Your task = Please write out the data below line for line, without any changes, and leave the pictures out.

Record excerpts =

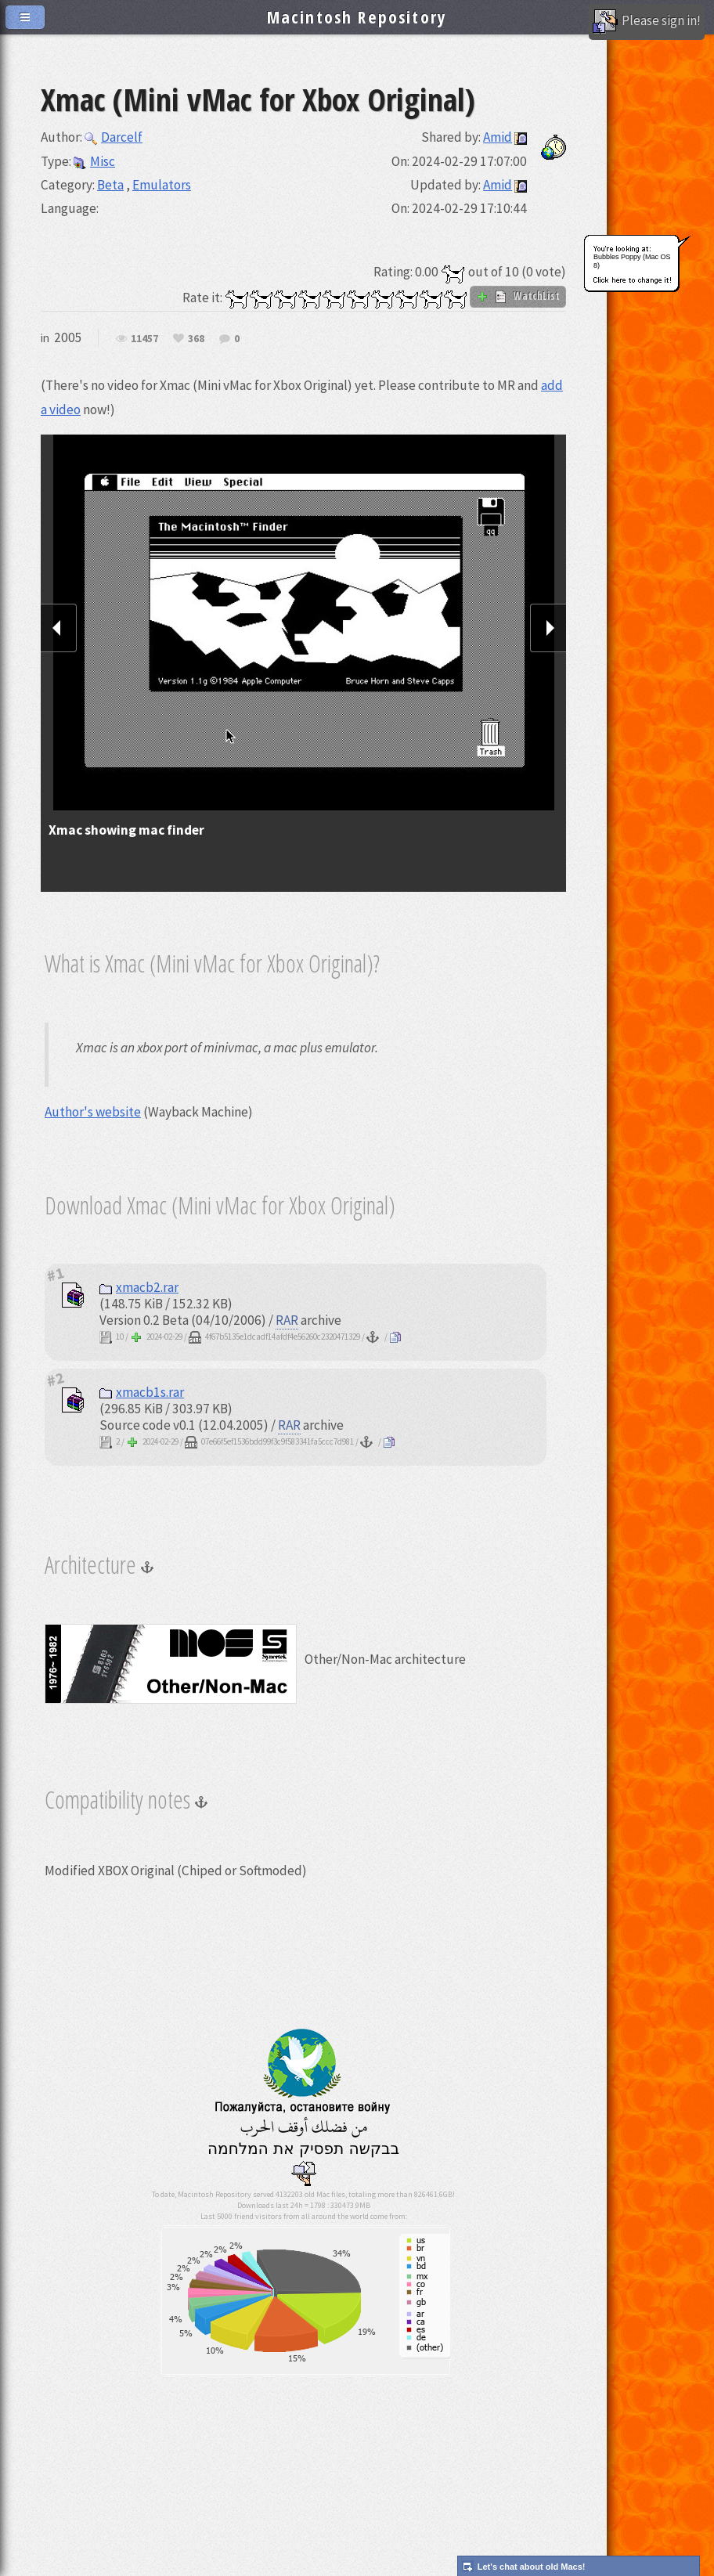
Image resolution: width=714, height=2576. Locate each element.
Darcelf (113, 137)
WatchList (518, 296)
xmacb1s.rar (141, 1392)
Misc (94, 161)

Complete response =
Image resolution: width=714, height=2576. Locate each element.
Darcelf (113, 137)
WatchList (518, 296)
xmacb1s.rar (141, 1392)
Misc (94, 161)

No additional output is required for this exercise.